Basharat Bhat on the revelation of Indian politician SP Malik that the puppet civil & security bureaucrats in J&K were ready to kill over 1,000 Kashmiri protesters in the aftermath of abrogation of article 370 had there been mass protests & a defiance of curfew:
“”As flies to the wanton boys
So are we to the Indian state’s agents
[read super-imposed, cruel, haughty bureaucrats]
They kill us for their sport”
(with apologies to Shakespeare)
The previous Governor reveals how the honourable Chief Secretary of the state, the leading bureaucrat in charge of J&K, was ready to slaughter more than 1000 Kashmiris in the aftermath of the abrogation of 370, and so very nonchalantly!! Anyways, who cares for Kashmiri lives; they are so cheap and expendable!! Good that these murderers were not given a chance by the sane dissenting method of Kashmiris this time which foiled the blood dimmed designs of these people.
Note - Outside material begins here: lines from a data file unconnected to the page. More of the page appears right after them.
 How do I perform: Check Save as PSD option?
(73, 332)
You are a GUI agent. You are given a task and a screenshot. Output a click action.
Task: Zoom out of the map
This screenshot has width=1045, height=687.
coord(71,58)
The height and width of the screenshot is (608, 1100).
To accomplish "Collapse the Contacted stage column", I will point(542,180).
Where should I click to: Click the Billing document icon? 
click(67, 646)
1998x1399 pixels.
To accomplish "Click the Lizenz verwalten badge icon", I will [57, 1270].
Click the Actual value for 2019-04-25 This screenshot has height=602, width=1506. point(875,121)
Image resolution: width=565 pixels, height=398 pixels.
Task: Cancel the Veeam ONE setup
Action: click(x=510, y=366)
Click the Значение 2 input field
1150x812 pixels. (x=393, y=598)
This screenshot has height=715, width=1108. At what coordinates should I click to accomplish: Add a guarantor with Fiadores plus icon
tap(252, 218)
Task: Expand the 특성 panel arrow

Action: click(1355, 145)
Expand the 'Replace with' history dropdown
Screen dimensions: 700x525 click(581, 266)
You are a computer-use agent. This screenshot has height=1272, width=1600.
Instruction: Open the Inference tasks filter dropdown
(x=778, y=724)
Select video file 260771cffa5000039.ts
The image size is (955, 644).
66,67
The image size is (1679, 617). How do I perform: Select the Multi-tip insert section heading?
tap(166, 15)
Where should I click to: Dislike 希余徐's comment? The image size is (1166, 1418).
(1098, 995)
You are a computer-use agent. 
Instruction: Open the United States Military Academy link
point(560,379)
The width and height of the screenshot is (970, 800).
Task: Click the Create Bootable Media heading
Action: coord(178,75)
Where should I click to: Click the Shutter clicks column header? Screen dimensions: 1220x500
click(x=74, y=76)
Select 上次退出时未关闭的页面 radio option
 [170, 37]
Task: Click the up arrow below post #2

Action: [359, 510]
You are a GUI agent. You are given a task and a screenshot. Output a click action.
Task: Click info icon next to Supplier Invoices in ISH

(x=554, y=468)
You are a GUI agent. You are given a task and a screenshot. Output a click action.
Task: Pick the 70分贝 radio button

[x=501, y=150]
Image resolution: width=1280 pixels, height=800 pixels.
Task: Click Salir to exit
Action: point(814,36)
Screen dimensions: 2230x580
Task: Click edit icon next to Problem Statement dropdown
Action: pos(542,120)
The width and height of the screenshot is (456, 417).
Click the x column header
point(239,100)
And speaking of bureaucrats from the mainland who have tortured Kashmir since long, Agha Shahid Ali’s poem ” Muharram in Srinagar:1992″ comes to the mind:
“Death flies in, thin bureaucrat, from the plains—
a one-way passenger, again…
He travels first class, sipping champagne…
… Our hands disappear. Sipping champagne,
he goes through the morning schedule for Doomsday.
‘Break their hands.’ Will ours return with guns, or a bouquet?
Ice hardens its fat near his heart. We’re cut to the brains.
He memorizes, clause by clause, the contract for Doomsday.
We mourn the martyrs of Karbala, our skins torn with chains.
Ice hardens its fat near his heart, and we’re cut to the brains.
Near the ramp colonels wait with garlands by a jeep.
(O mourners, Husain bleeds, tear your skins with chains!)
The plane lands. In the Vale the children are dead, or asleep.
He descends. The colonels salute. A captain starts the jeep.
The Mansion by the lake awaits him with roses. He’s driven
through streets bereft of children: they are dead, not asleep,
O, when will our hands return, if only broken?
The Mansion is white, lit up with roses. He is driven
through streets in which blood flows like Husain’s.
Our hands won’t return to us, not even mutilated, when
Death comes—thin bureaucrat—from the plains.”